The US Department of Justice announced yesterday that, over the weekend, a multinational law enforcement operation disrupted two major cyber threats: Gameover Zeus and Cryptolocker. While the former stole banking passwords, the latter locks users out of their own computers until they pay ransom.
Dubbed “Operation Tovar”, the stealth attack was carried out by the US government along with other governments and private sector leaders.
Gameover Zeus is a modified version of the popular Zeus Trojan that began appearing in 2007. It came into light back in 2011, and has since infected between 500,000 and 1 million computers worldwide, stealing more than $100 million from businesses and consumers.
"It is the most sophisticated and damaging botnet we have ever encountered”, the DOJ Deputy Attorney General James Cole said.

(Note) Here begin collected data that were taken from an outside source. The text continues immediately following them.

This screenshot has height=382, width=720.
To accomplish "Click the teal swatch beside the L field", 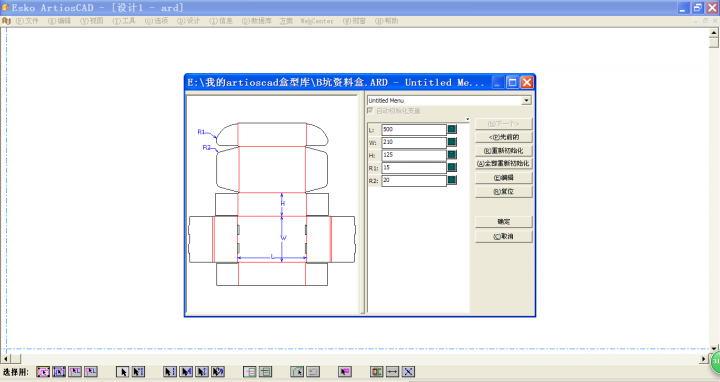I will click(452, 129).
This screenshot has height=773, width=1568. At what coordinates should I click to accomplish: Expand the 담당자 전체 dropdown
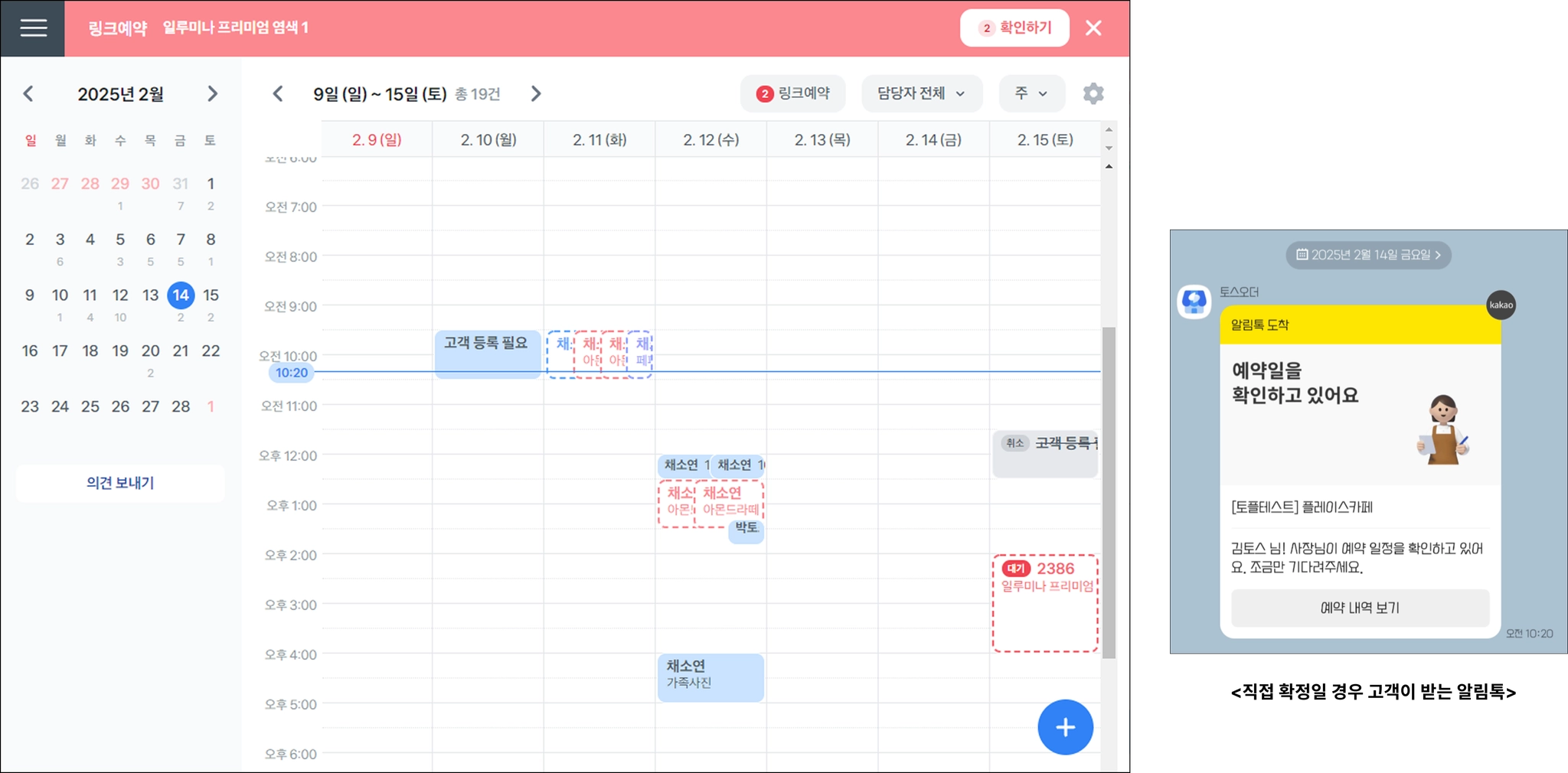click(922, 93)
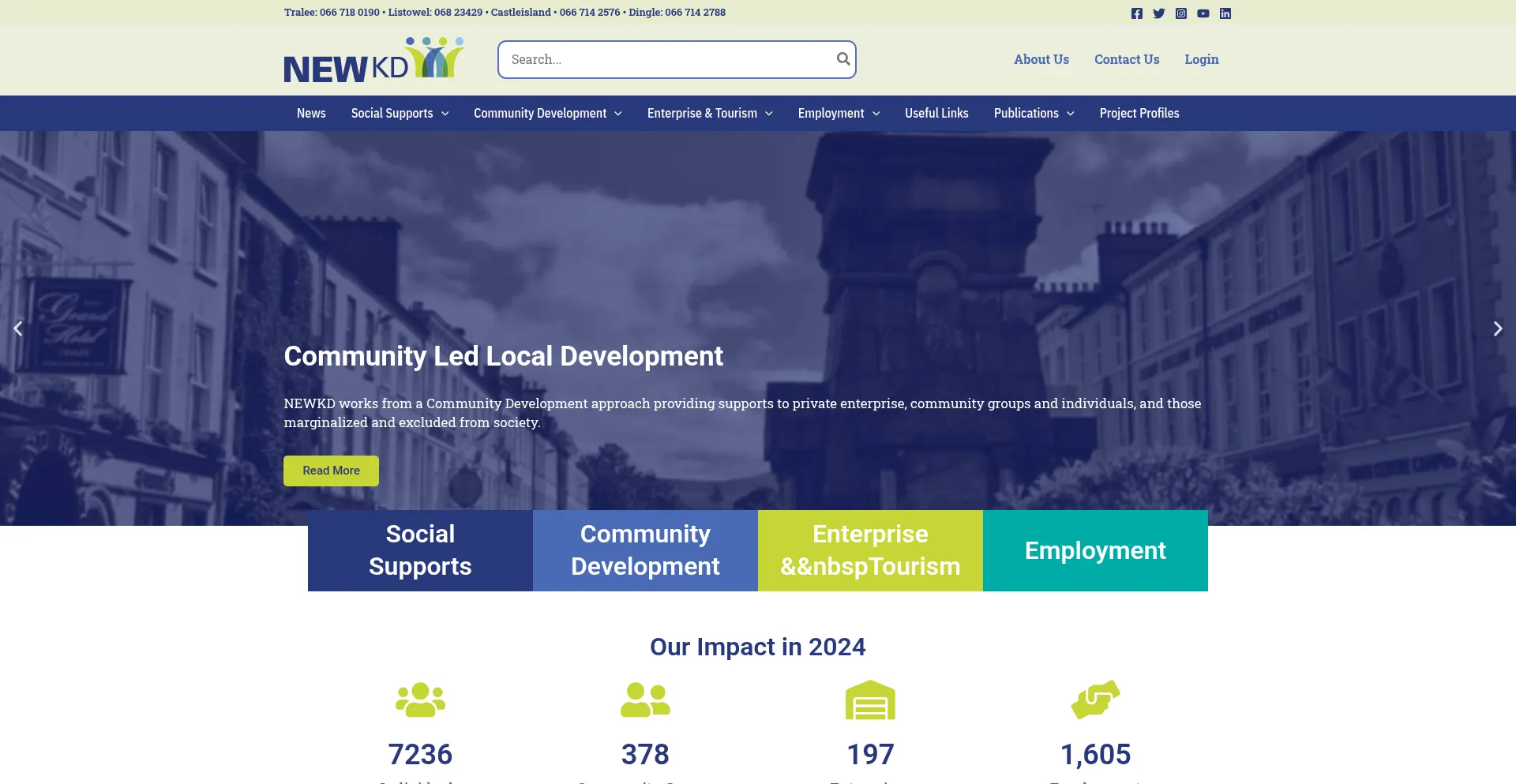
Task: Expand Community Development dropdown menu
Action: (x=547, y=114)
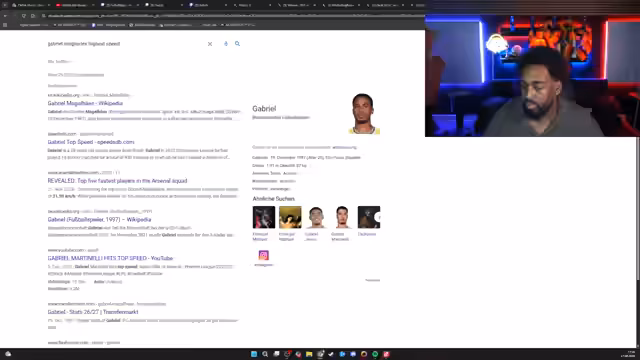This screenshot has width=640, height=360.
Task: Open GABRIEL MARTINELLI HITS TOP SPEED YouTube result
Action: pos(110,258)
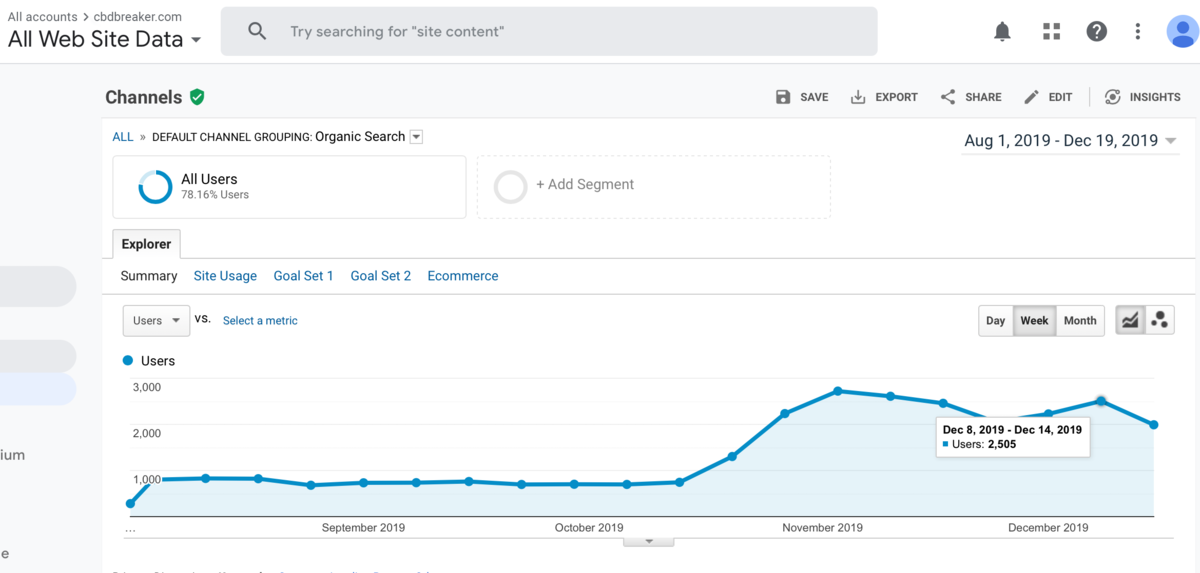
Task: Set graph granularity to Day
Action: pos(995,321)

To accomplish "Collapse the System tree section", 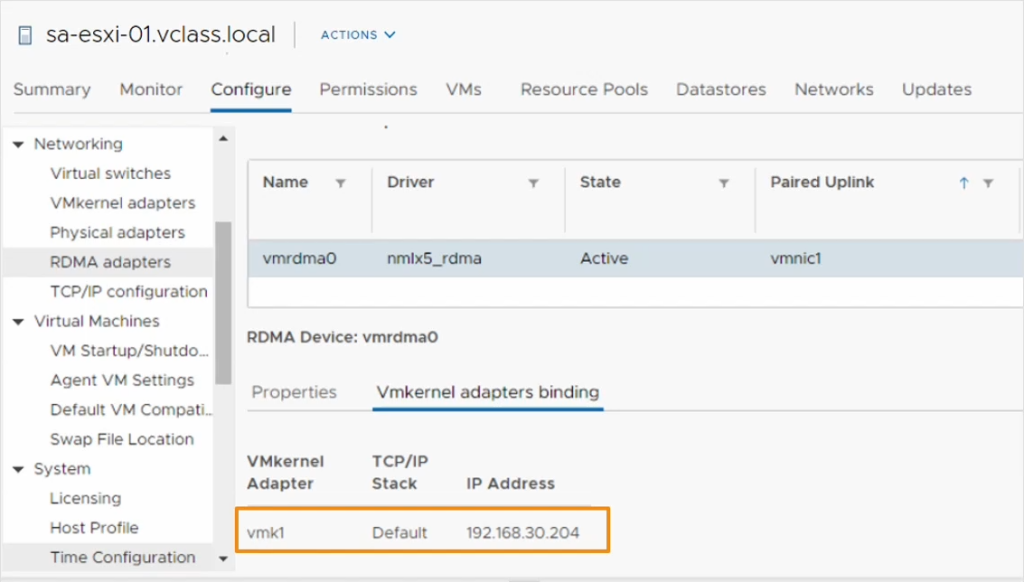I will 18,470.
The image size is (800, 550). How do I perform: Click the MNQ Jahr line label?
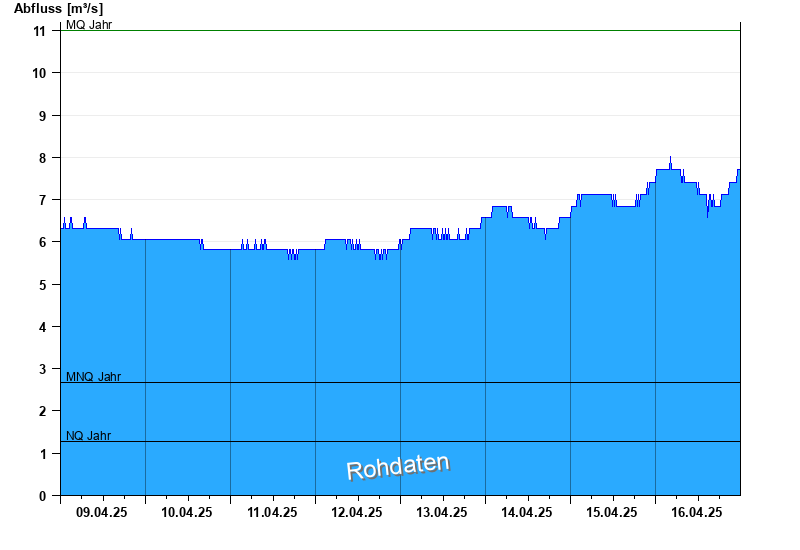(93, 377)
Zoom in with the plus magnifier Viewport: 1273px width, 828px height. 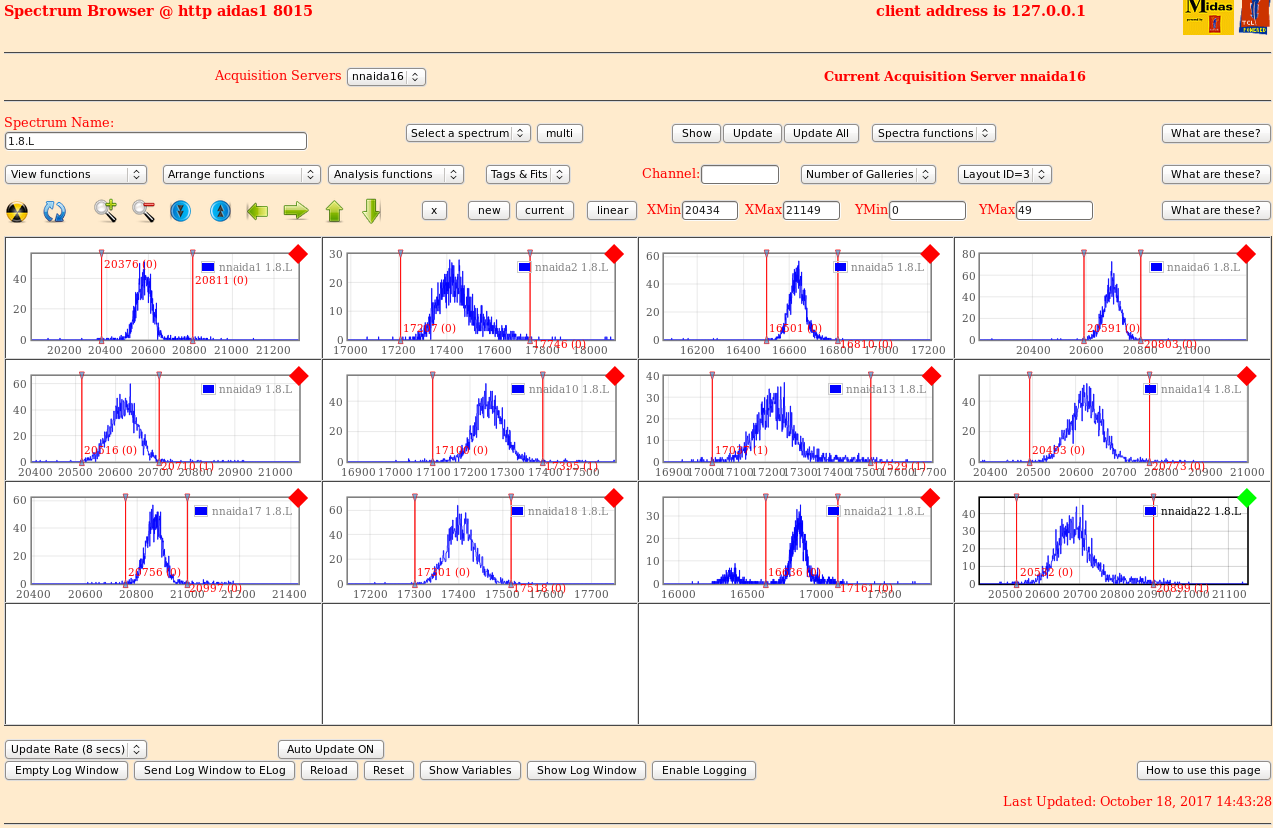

On the other hand, Cryptolocker infects a system by encrypting its files with a password unknown to the victim. It then displays a ransom note on the screen, instructing victims to transfer hundreds of dollars worth of Bitcoins to receive a password to decrypt their files.
The ransomware is estimated to have infected more than 200,000 computers around the globe, with more than half of those attacks occurring in the United States alone. In its first two months of operation, the criminals behind the malware collected over $27 million in ransom payments.
Meanwhile, the authorities have also identified and charged Russian national Evgeniy Bogachev, one of the leaders of the cybercriminal gang that is responsible for these schemes, with conspiracy, computer hacking, wire fraud, bank fraud, and money laundering.
Bogachev, who is believed to reside in Anapa, Russia, has been indicted in Pittsburgh, Pennsylvania for his role as an administrator of the Gameover Zeus botnet.